Category: Reference, Education and News > Teaching and Research
Asked by: luhmann-ga
List Price: $200.00
Posted: 03 Aug 2006 20:38 PDT
Expires: 02 Sep 2006 20:38 PDT
Question ID: 752399
Seeking Archival Film Footage of Salvation Army run labor camps for
India's so-called "Criminal Tribes."

Starting in the 20s, and increasingly in the 30s - up till three years
after Indian Indpenedence, India's so-called  "Criminal Tribes" (now
referred to as De-notified and Nomadic tribes, or DNTs) were placed in
labor camps run by the Salvation Army. See the following page for the
official SA statement about these camps.

For a documentary film project I need archival footage of these camps.
I am already aware of several possible sources for finding such
footage, such as the Salvation Army International heritage Center in
London and the British Empire & Commonwealth Museum in Bristol.
However, I have not yet been able to ascertain whether any actual film
footage exists. I will pay for any information indentifying specific
films which contain footage of these camps taken during the time that
they were active.

Two additional sources of information about these camps:

"Colonizing and Transforming the Criminal Tribesman: The Salvation
Army in British India." American Ethnologist, Vol. 18, No. 1. (1991),
pp. 106-125.

Meena Radhakrishna's  book, "Dishonoured by history: "criminal tribes"
and British colonial policy."

Clarification of Question by luhmann-ga on 04 Aug 2006 00:12 PDT
On further investigation it seems that not all the camps were run by
the Salvation Army. Film footage of the other camps would be good too.

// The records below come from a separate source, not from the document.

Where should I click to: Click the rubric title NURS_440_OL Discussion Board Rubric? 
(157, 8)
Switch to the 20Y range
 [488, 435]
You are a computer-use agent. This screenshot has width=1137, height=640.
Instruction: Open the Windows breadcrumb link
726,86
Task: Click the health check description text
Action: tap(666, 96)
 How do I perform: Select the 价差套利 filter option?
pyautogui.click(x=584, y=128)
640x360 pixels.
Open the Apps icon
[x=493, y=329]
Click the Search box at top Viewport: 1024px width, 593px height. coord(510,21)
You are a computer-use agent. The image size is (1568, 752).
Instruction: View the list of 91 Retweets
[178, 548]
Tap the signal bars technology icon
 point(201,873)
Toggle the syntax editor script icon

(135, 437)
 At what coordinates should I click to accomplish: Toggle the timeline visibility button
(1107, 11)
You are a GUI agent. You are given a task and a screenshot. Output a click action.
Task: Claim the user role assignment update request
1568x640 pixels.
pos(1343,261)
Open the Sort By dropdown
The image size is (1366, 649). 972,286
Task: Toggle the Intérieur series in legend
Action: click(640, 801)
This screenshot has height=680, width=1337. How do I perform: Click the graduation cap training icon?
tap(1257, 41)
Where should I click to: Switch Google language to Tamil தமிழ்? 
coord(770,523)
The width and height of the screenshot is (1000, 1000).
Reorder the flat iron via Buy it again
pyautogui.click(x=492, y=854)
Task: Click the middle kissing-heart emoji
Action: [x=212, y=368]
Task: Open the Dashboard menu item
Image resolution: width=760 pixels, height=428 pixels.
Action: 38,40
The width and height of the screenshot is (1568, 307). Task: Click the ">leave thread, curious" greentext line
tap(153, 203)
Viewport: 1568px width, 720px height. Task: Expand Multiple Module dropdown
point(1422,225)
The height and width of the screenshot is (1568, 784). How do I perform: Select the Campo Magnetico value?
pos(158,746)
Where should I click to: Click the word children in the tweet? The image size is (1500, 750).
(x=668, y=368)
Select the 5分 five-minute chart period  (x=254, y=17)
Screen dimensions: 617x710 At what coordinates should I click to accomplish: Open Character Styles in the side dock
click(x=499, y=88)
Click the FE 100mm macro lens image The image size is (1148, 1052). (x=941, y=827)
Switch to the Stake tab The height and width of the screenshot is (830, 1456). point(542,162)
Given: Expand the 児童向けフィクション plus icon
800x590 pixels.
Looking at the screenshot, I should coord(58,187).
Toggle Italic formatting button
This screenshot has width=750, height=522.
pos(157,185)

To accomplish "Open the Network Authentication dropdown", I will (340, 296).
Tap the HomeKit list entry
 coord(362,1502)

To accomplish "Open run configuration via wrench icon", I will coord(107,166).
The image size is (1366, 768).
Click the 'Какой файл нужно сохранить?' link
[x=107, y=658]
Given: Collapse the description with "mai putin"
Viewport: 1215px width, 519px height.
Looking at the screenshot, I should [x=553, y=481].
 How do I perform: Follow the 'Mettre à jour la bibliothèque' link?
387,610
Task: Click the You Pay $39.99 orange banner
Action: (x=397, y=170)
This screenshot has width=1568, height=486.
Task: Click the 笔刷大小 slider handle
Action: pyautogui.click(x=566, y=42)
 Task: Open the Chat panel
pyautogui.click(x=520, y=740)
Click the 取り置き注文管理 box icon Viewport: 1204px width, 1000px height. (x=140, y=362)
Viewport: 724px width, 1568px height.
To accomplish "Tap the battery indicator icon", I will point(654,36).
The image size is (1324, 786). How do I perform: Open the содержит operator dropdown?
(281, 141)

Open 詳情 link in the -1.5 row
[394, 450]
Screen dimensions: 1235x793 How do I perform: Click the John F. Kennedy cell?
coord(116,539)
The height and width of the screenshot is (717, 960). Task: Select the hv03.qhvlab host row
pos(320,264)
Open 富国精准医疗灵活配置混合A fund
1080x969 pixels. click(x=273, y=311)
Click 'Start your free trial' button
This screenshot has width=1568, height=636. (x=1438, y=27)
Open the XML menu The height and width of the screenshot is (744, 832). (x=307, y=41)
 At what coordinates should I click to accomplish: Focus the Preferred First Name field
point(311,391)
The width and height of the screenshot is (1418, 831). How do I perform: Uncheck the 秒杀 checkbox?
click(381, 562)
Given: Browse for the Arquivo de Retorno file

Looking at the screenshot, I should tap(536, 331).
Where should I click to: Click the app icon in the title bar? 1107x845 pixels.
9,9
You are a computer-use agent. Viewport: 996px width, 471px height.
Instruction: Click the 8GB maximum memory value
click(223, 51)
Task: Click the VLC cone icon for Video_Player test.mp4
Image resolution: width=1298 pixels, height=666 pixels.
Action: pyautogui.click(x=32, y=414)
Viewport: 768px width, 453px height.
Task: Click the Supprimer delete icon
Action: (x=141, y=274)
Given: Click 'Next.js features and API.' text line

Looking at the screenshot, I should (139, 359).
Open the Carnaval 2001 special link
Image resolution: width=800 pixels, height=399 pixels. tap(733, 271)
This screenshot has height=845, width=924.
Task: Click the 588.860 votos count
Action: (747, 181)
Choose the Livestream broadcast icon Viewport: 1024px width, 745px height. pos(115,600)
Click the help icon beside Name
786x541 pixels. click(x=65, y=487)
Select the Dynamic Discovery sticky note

Request for Question Clarification by pafalafa-ga on 04 Aug 2006 04:51 PDT
I searched through a number of farily in-depth historical film
archives, but nothing turns up.

There do appear to be a number of in-depth books on the topic, though,
and at least some of these contain numerous images, though it's hard
to know in advance if they are photographs or other illustrations.

You may want to think about a Ken Burns type of documentary, relying
mostly on stills.

As an example of some of the works out there, have a look at this:
The Criminal Tribes in India

as well as this out-of-print (but perhaps a copy can found!) work:
Criminocurology; or, The Indian criminal and what to do with him:
Being a review of the work of the Salvation army among the prisoners,
habituals and criminal tribes of India

If no film can be identified, let me know if information about
available print materials would be an acceptable alternative for
answering your question.


There is no answer at this time.

There are no comments at this time.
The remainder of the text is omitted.